Angus King Has A Very Different View Of Sidewalk Protests Than Susan Collins

The Independent criticized the closed sidewalk in front of the Supreme Court as his fellow Maine lawmaker faced heat for calling the cops over a chalk message.

Sen. Susan Collins inspired widespread backlash on Tuesday for calling the police over a message written in sidewalk chalk that asked the Republican to protect abortion rights — but Sen. Angus King, the other senator from Collins’ home state of Maine, has a very different perspective on sidewalk protests.

King, a moderate Independent, put up an Instagram post on Monday in which he criticized the new “unscalable” fence around the Supreme Court. The high court is poised to overturn Roe v. Wade, the landmark 1973 ruling that protects abortion access at the federal level, according to a draft majority opinion that was leaked last week.

“I find it deeply ironic that we now have an ‘unscalable’ fence around the Supreme Court when that same court in 2014 declared a 35’ safety buffer zone to protect workers and patients at Massachusetts abortion clinics unconstitutional as a constraint on free speech and the right to protest,” King wrote in his post. “Guess constitutionality depends upon whose life is at risk.”

* MATERIAL SHOWN

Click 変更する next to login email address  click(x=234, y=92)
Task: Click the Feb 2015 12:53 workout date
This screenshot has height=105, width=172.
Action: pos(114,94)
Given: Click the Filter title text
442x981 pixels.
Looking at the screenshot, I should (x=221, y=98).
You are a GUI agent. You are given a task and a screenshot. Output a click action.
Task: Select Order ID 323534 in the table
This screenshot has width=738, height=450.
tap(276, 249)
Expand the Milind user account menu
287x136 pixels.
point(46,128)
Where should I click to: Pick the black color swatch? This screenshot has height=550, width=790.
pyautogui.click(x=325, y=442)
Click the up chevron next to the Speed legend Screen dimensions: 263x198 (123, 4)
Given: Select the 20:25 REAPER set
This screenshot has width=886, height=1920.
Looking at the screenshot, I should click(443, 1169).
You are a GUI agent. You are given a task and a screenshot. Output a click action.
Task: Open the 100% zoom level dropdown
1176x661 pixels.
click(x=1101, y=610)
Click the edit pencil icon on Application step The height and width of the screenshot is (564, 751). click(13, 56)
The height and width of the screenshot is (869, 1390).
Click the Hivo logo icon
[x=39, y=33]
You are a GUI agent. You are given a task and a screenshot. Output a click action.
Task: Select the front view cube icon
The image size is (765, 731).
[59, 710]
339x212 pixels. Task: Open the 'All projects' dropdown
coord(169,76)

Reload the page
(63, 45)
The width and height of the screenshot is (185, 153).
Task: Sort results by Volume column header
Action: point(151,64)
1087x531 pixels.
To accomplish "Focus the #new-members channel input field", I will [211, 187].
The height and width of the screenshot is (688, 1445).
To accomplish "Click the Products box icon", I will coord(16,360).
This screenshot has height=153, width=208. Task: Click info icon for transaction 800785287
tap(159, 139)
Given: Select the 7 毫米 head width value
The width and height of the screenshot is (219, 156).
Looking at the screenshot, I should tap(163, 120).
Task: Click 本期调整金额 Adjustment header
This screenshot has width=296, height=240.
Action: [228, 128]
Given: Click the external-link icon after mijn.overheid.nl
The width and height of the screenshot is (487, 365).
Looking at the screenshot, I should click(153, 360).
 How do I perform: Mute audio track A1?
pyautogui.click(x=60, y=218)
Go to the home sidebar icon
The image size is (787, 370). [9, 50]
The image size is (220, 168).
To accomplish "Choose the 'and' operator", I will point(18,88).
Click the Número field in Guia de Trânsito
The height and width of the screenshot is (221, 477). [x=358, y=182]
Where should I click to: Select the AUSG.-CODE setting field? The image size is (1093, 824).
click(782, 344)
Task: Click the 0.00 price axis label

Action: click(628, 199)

* EXERCISE OBJECTIVE
Continue the article on Angus King's and Susan Collins's differing views of sidewalk protests, picking up after its final sentence.

* REPLY TO THE TASK
The post, which was published hours before news broke that Collins had complained about a message written in chalk near her home, included a photo of the Supreme Court with the tall fence in front of it, as well as a sign that reads “sidewalk closed.” Security erected the fence in response to pro-choice protests in front of the building after the draft opinion leaked.

King’s post displays a stark difference in perspective from Collins, who called the police in Bangor on Saturday over a chalk drawing on a public sidewalk by her home. The chalk message asked her to support the Women’s Health Protection Act, a bill that would guarantee abortion rights at the federal level if Supreme Court overturns Roe.

“Susie, please… Mainers want WHPA → vote yes, clean up your mess,” the message read.

HuffPost obtained the police report that confirmed Collins called the cops over the message.

Police said the chalk was neither a threat nor a complaint, and the city’s Public Works Department washed off the message with water.